Skip to main content

Data Pipelines

Updated Sep 26, 2019 ·

Data as the New Oil

The phrase "Data is the new oil," coined by The Economist, helps us understand how data flows within an organization.

  1. Extracting Data

    • Like extracting crude oil, data is collected from various sources.
  2. Processing and Using Data

    • Crude oil is processed and separated into useful products.
    • Similarly, data moves through pipelines, gets processed, and is organized for different uses.

Using streaming platform companies as examples again, a data engineer manages data in a process similar to oil processing.

  1. Data Sources

    • Data is collected from the mobile app, desktop app, website, and internal systems like HR.
  2. Ingesting Data

    • Data moves from these sources to thr data lake, forming the first set of pipelines.
  3. Organizing Data

    • Data is organized into databases for artists, albums, tracks, playlists, customers, and employees, creating additional pipelines.
  4. Processing Data

    • Tracks are checked for readability, correct size, and proper association with artists.
    • Clean data is stored in a new database for data scientists to use.

Data Pipelines

The data engineering pipeline involves extracting data from various sources, processing it with a cluster computing framework, and loading it into an analytical database.

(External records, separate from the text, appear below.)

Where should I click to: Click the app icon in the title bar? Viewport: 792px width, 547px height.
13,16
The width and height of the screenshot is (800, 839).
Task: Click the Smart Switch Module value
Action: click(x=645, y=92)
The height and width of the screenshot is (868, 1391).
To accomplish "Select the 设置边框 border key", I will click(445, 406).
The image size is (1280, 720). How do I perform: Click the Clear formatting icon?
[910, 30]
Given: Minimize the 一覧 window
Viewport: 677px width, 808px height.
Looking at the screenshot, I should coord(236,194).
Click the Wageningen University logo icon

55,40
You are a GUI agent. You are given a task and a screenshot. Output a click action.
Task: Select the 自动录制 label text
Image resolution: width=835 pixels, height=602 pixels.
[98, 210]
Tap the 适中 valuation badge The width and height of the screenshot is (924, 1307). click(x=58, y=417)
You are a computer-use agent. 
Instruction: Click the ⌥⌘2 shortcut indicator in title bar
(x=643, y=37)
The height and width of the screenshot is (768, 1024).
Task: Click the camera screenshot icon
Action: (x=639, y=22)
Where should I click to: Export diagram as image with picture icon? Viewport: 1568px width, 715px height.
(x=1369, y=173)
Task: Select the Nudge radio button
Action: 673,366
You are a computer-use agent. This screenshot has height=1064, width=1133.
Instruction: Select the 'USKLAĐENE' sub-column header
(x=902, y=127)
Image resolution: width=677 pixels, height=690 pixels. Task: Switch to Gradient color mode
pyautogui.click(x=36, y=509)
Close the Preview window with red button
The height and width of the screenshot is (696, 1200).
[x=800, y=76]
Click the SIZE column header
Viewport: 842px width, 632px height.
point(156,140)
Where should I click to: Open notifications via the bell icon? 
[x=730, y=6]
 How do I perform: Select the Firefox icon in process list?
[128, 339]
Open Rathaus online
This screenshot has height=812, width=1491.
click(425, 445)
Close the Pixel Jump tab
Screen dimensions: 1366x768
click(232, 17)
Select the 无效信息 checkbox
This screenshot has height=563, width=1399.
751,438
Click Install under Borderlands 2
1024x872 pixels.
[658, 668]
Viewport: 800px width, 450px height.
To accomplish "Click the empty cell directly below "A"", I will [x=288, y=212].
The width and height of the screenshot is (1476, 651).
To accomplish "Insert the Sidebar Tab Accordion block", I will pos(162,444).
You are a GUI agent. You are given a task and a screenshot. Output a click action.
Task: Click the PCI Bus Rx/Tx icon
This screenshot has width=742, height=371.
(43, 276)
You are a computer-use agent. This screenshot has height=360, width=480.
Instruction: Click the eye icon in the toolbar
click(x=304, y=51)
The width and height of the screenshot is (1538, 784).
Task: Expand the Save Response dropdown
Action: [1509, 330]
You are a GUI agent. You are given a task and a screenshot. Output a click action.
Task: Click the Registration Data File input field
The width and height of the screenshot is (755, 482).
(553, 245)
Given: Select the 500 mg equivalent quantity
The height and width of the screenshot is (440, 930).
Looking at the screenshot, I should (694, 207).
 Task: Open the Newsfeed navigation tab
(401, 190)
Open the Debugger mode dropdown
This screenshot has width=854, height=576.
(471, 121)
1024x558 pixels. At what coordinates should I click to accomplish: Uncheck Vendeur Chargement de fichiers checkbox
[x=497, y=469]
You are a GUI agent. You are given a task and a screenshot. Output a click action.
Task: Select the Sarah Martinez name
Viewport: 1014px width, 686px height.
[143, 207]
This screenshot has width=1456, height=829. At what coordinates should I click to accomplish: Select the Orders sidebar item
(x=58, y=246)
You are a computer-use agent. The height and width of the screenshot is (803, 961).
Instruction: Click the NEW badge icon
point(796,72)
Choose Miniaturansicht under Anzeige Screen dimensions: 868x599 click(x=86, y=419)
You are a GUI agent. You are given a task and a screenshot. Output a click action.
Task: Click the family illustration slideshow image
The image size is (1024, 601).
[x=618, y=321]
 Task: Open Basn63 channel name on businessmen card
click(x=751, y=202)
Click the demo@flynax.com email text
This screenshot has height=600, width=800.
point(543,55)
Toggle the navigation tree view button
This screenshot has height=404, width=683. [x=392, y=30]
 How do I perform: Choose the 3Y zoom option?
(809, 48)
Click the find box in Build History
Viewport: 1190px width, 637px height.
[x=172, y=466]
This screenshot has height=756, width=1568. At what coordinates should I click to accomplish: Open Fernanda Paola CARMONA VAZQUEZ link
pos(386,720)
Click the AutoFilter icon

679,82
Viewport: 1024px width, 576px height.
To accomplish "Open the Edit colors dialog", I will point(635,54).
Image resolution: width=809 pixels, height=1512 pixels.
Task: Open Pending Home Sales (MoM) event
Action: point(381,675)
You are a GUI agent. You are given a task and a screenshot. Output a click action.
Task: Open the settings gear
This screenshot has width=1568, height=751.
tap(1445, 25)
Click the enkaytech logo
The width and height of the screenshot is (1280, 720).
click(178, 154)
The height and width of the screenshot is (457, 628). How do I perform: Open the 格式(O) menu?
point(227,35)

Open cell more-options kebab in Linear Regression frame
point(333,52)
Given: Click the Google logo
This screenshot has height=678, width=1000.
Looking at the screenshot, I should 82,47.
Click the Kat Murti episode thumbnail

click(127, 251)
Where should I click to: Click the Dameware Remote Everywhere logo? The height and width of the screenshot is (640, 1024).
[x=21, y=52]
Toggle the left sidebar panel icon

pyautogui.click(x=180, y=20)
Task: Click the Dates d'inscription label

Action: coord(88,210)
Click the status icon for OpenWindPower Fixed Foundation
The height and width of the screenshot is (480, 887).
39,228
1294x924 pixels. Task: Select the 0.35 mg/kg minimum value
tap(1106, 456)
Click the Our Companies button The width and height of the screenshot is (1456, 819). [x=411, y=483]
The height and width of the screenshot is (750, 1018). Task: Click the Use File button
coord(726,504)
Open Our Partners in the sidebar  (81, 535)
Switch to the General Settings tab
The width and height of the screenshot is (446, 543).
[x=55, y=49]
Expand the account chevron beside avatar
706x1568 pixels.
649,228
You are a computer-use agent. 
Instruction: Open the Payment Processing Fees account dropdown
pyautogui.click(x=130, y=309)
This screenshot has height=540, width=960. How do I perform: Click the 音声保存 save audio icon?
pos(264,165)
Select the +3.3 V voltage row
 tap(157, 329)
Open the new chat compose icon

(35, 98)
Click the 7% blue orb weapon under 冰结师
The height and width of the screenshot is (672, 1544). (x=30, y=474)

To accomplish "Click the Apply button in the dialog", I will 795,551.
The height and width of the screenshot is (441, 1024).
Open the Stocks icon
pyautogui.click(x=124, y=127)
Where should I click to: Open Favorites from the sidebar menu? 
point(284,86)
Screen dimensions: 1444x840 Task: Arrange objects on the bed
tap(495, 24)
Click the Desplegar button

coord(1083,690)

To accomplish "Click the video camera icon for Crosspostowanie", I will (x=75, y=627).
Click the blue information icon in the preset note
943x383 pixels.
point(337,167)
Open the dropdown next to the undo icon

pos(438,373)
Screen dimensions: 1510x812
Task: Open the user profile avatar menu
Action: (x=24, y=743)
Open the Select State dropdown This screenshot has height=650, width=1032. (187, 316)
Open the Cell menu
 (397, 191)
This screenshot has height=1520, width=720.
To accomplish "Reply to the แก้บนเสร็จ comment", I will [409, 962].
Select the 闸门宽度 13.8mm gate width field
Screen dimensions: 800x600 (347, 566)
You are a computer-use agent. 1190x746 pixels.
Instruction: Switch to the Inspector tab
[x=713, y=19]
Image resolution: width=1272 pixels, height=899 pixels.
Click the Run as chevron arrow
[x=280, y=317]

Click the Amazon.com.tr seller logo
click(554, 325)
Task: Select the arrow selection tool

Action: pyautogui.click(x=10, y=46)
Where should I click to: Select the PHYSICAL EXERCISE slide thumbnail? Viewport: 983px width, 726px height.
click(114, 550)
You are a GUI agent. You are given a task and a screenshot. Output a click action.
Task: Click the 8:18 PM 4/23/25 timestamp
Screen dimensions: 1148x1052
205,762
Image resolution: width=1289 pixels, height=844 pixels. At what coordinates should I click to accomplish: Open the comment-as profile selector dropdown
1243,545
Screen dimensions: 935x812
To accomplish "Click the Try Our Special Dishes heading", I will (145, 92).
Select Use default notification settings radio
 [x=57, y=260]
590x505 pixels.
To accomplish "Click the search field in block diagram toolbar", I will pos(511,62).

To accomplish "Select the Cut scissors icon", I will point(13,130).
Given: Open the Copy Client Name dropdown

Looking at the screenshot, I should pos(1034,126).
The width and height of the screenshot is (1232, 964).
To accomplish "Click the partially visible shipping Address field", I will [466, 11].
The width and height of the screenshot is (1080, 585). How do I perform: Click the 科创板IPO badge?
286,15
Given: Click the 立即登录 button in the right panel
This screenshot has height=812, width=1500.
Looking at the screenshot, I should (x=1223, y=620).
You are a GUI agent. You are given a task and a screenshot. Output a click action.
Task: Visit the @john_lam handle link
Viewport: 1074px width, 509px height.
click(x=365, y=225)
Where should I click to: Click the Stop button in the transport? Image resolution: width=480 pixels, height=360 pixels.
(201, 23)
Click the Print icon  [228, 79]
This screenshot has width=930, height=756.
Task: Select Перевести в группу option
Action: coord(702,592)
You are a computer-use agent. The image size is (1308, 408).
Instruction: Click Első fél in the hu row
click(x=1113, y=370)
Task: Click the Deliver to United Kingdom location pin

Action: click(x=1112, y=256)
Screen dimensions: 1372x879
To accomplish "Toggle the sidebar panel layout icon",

  • Scheduling frameworks like Airflow ensure tasks run in a specific order.
  • External APIs or other file formats can also serve as data sources.
  • Automate processes to minimize errors and speed up availability.
  • ETL (Extract, Transform, Load) frameworks automate data movement and processing.
  • Data is extracted, transformed, and loaded into new databases.
  • Data is sometimes routed directly to applications without transformation.